───── Text excerpt ─────

The sentence that stayed with me during Deborah’s final hours—“I brought my daughter into the world, and I took her out of it”—captured the weight of that moment. Sitting by her bed, holding her hand, time slowed into something quiet and unreal as love and loss met.
There is no guide for walking with your child toward the end of her life. Parents are not meant to outlive their children. I held Deborah with the same strength I once held her at birth, this time guiding her toward peace, whispering reassurances I never imagined saying.
Her hands felt smaller than I remembered, hands that once tied shoes, comforted her children, and fought relentlessly to live. Grief and relief settled together—grief at losing her, relief that her suffering was finally ending.
For five and a half years, Deborah battled stage 4 bowel cancer through surgeries, treatments, hope, and heartbreak. She fought for her children, Hugo and Eloise, for her husband, and for countless others. By sharing her journey publicly, she encouraged people to seek help, start conversations, and listen to their bodies.
Her final days were gentle. She slept more, spoke softly, and focused on her children’s futures. Now, grief comes in waves, but her presence remains. Deborah’s legacy lives on in the lives she touched, the awareness she raised, and the love she gave—proof that a life is measured not by length, but by depth and courage.

───── Extracted material ─────

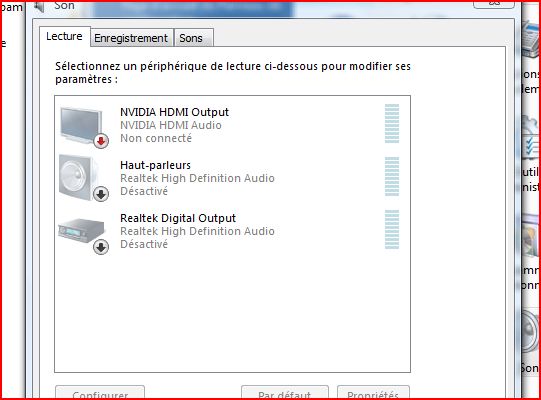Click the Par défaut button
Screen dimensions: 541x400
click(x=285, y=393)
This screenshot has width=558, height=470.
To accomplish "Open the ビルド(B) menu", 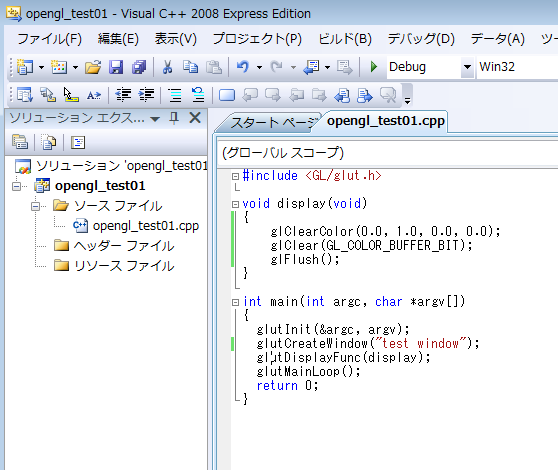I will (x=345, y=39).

─────
───── Extracted material ─────

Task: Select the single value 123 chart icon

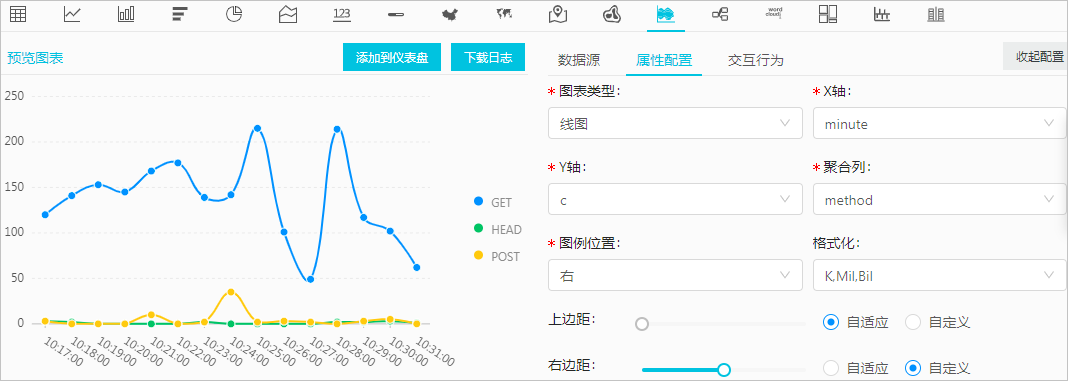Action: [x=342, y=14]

─────

**List of tasks:**
1) List the things that the passage about Deborah says her hands once did.
2) According to the passage about Deborah, why did grief and relief settle together at the end of her life?
3) Print the stretch from "The sentence that" through "and loss met." in the passage about Deborah.
The rows come from a different source than the passage about Deborah.

**Solutions to the problems:**
1) They tied shoes, comforted her children, and fought relentlessly to live.

2) Grief came from losing her. Relief came because her suffering was finally ending.

3)
The sentence that stayed with me during Deborah’s final hours—“I brought my daughter into the world, and I took her out of it”—captured the weight of that moment. Sitting by her bed, holding her hand, time slowed into something quiet and unreal as love and loss met.